In short, here, as in few places in Making American Tradition, Strout’s reading of intellectual history raises far more questions than it provides answers. Given a Lincoln whose “reading” in Jefferson may well have stopped with the “Declaration,” influence of the sort Strout argues for becomes highly debatable. And yet, Strout is surely right when he argues that Jefferson and Lincoln were consummate writers, unparalleled in the American presidency either before or since; and for his purposes this may be sufficient.

Something of the same straining surrounds the odd placement of Robert Penn Warren’s All the King’s Men and William James. Strout’s line of argument links James’ pragmatism first to Mussolini and then to Willie Stark. Granted, there is textual evidence to support the claim: “Warren’s reference to the “scholarly and benign figure of William James” points to the paradox of Mussolini’s claiming that James’ pragmatism was of “great use” to him in his political career”; but as Strout rattles on about Jack Burden’s double role as the novel’s detective protagonist and its reflexive narrator, one feels that Oedipus Rex is clearly Warren’s model for the former, just as Conrad’s Marlow provides him with the “saving lies” that come to dominate the latter. Moreover, that Warren worked so hard to disassociate his novel both from Louisiana politics in general and from Huey Long in particular says much about his sense of tragedy as a literary, rather than a philosophical, construct.

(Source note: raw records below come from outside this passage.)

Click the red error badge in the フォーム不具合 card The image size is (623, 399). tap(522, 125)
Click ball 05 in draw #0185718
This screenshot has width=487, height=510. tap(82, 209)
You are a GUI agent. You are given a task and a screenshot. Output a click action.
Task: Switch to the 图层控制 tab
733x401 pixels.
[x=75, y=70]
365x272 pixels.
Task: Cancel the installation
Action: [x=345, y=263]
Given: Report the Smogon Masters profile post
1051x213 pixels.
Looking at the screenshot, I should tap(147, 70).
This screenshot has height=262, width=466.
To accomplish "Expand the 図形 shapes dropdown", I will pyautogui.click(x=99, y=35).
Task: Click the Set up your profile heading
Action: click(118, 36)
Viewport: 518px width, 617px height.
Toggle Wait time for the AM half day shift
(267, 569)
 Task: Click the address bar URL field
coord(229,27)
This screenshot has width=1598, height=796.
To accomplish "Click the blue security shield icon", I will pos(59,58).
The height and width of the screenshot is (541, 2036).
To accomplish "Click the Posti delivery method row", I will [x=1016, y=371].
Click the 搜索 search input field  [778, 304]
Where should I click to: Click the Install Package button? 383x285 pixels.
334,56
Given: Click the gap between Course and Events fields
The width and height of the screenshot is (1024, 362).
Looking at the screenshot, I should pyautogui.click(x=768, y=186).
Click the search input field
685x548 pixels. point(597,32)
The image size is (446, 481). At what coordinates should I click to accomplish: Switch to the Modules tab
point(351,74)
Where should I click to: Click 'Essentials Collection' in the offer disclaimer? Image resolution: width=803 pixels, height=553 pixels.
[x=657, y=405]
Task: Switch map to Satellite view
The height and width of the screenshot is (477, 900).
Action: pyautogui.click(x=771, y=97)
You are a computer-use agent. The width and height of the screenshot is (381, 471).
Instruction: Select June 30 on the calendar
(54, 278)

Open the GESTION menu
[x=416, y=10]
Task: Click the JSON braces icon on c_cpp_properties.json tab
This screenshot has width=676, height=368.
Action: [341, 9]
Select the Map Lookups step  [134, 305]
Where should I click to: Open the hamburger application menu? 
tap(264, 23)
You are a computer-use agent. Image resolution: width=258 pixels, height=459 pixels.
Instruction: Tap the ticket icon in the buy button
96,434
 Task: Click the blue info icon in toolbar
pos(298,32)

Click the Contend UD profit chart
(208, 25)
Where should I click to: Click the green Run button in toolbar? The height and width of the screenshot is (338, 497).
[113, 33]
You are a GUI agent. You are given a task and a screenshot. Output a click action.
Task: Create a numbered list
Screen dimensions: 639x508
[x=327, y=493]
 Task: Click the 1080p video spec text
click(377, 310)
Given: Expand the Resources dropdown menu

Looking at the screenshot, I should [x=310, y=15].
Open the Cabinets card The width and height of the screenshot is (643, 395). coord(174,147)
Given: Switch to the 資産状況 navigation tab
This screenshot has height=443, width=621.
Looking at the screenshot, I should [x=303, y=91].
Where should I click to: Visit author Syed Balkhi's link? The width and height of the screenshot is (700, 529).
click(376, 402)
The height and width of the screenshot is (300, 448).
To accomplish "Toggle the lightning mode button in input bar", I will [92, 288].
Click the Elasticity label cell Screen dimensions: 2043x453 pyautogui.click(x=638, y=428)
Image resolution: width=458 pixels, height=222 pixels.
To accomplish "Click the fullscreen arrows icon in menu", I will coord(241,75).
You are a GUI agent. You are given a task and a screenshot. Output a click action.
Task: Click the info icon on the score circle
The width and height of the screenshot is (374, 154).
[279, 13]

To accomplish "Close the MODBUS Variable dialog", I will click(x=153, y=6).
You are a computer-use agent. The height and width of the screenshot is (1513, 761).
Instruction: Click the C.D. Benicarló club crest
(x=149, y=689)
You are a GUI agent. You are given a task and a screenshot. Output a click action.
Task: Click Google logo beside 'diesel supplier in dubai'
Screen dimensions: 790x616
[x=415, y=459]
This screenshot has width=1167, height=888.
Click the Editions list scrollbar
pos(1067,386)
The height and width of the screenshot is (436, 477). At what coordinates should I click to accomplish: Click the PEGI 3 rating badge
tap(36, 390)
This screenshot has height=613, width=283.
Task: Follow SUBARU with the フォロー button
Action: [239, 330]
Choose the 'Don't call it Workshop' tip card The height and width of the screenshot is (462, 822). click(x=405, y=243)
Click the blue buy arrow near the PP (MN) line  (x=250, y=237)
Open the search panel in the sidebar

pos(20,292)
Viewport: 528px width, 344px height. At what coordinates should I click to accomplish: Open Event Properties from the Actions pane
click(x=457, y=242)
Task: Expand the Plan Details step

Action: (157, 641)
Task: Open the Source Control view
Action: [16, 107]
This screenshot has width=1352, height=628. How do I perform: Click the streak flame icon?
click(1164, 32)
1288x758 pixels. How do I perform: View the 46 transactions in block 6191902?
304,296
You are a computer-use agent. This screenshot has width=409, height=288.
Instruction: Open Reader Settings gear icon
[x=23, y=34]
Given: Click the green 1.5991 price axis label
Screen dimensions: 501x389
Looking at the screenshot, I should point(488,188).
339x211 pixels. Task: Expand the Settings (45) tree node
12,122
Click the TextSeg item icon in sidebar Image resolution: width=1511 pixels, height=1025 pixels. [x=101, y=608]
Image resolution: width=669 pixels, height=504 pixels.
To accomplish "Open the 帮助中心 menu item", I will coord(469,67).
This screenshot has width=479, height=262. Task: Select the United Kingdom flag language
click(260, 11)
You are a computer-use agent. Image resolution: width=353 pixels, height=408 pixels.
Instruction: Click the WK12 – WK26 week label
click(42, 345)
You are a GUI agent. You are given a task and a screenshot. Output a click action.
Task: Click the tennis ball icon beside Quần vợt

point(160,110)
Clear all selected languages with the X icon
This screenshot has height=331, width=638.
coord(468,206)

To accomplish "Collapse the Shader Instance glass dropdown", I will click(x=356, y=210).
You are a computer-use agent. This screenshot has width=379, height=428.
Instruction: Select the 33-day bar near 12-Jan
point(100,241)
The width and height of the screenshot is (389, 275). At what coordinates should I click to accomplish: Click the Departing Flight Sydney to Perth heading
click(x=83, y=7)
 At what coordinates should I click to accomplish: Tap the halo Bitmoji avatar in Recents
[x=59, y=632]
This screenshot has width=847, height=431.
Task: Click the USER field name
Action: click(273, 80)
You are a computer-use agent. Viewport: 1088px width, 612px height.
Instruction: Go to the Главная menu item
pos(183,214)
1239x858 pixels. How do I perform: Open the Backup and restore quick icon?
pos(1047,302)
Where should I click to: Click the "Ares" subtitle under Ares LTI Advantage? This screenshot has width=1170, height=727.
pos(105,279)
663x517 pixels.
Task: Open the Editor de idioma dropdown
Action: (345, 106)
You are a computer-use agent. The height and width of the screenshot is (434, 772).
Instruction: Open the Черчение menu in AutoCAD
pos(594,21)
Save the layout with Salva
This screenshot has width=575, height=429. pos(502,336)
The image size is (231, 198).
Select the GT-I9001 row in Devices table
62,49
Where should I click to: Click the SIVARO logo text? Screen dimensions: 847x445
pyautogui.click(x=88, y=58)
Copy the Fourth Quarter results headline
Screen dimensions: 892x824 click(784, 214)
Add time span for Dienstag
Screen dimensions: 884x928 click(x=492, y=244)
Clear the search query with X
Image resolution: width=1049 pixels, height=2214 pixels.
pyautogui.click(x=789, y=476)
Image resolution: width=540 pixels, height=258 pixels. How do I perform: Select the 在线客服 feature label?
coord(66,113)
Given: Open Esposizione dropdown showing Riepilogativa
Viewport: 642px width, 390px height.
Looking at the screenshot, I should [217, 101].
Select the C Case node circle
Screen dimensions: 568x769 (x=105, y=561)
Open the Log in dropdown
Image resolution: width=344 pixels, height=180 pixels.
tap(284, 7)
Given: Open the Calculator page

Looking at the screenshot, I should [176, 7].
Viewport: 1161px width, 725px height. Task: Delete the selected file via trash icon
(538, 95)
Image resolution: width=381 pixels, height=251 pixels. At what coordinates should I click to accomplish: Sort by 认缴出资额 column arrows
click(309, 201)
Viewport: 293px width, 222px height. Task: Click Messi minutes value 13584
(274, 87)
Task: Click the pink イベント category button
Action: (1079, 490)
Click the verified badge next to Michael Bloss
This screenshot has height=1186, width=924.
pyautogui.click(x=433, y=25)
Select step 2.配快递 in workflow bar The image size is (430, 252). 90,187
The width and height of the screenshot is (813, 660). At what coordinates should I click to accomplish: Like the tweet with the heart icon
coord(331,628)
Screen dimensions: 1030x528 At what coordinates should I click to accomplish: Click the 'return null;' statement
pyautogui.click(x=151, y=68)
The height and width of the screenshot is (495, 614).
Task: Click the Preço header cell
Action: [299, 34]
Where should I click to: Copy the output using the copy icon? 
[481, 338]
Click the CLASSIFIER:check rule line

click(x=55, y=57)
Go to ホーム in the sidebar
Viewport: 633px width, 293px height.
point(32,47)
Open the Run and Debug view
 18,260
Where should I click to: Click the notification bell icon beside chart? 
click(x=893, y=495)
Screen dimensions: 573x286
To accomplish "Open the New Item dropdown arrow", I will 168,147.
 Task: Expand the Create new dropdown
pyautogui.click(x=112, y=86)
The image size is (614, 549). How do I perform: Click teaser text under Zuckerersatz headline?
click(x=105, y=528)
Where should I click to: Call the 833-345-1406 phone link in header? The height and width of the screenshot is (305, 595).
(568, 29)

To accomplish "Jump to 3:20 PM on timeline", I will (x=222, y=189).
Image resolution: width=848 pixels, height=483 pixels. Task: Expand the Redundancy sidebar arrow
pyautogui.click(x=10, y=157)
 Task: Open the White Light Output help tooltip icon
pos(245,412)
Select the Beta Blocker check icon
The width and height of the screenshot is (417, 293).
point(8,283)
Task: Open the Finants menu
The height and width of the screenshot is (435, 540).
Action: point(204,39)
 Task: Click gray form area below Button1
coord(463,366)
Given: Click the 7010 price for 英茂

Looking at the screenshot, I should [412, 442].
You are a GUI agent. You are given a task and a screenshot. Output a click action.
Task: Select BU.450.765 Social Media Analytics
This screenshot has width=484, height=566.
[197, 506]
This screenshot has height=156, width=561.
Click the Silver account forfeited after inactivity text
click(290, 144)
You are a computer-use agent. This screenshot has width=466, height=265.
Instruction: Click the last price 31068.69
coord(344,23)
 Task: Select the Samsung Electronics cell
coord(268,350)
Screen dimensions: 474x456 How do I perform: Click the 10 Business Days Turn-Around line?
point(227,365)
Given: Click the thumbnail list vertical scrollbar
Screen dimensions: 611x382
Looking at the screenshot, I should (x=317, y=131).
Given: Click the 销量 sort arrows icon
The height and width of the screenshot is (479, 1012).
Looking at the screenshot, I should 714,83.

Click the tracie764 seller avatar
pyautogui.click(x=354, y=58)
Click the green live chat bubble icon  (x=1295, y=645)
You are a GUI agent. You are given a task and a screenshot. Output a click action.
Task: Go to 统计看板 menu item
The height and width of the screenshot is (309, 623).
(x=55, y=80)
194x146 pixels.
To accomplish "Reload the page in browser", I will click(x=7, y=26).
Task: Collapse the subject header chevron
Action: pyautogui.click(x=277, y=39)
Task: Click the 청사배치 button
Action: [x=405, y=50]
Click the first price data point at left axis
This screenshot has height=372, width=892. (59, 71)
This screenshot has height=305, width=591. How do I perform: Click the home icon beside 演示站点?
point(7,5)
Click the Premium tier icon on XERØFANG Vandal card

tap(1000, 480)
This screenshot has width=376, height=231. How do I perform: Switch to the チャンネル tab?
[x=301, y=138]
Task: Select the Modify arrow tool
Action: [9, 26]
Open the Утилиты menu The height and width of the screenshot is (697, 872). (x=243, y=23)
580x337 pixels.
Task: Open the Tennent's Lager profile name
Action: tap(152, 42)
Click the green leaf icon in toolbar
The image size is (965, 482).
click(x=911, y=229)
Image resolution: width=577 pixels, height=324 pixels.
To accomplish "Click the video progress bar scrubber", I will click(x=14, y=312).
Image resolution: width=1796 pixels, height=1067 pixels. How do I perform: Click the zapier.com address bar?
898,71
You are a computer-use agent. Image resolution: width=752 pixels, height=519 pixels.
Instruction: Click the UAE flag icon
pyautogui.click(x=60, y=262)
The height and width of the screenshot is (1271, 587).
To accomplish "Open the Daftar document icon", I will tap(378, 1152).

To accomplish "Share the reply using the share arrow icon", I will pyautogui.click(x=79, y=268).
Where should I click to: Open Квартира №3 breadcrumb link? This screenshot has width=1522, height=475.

Making American Tradition ends with chapters that center on race, this time by pairing Huckleberry Finn with the Chick Mallison of Faulkner’s Intruder in the Dust, Native Son with Invisible Man, Reinhold Niebhur with Martin Luther King, Jr., and Alice Walker with Zora Neale Hurston. In effect, the unit shows all the laudable intentions of opening up a “tradition” represented earlier in the book by such hearty perennials as Emerson, Hawthorne, Melville, and James; and, indeed, the account of Ellison’s changing relationship to Richard Wright shows just how troubled, how ambivalent literary relationships can be. But one is still left with many of the same questions I have raised before— namely, how instructive is an effort to juxtapose Huck Finn and Chick, or to belabor the point that King wrote graduate school papers on Niebhur? And finally, one wonders if the inclusion of Alice Walker were not simply a mistake, not only because the discussion focuses on Meridian rather than The Color Purple, but also because Walker seems more fashionably contemporary (an odd mixture of feminism, environmentalism, vegetarianism, and astrology) than she does a writer in the tradition of, say, Margaret Walker, Langston Hughes, Jean Toorner, or Zora Neale Hurston.

Taken as a whole, then, what does Making American Tradition add up to? Not a coherent account of our American literary tradition unfolded, nor an assessment of which works are “central” to its canon. Rather, it is an effort to make a modest, but I think important, point—namely, that Bloom’s “anxiety of influence” is not the only way to describe the reaction of one generation of writers to its predecessors. Rather, history provides both points of reference and places for departure, and in a similar way, our literary tradition affords as many moments of confirmation as it does of disagreement. On this score Howells may have said it best: “There is no creation; there is only re-creation.” Making American Tradition suggests the disparate forms that this “recreation” continues to take.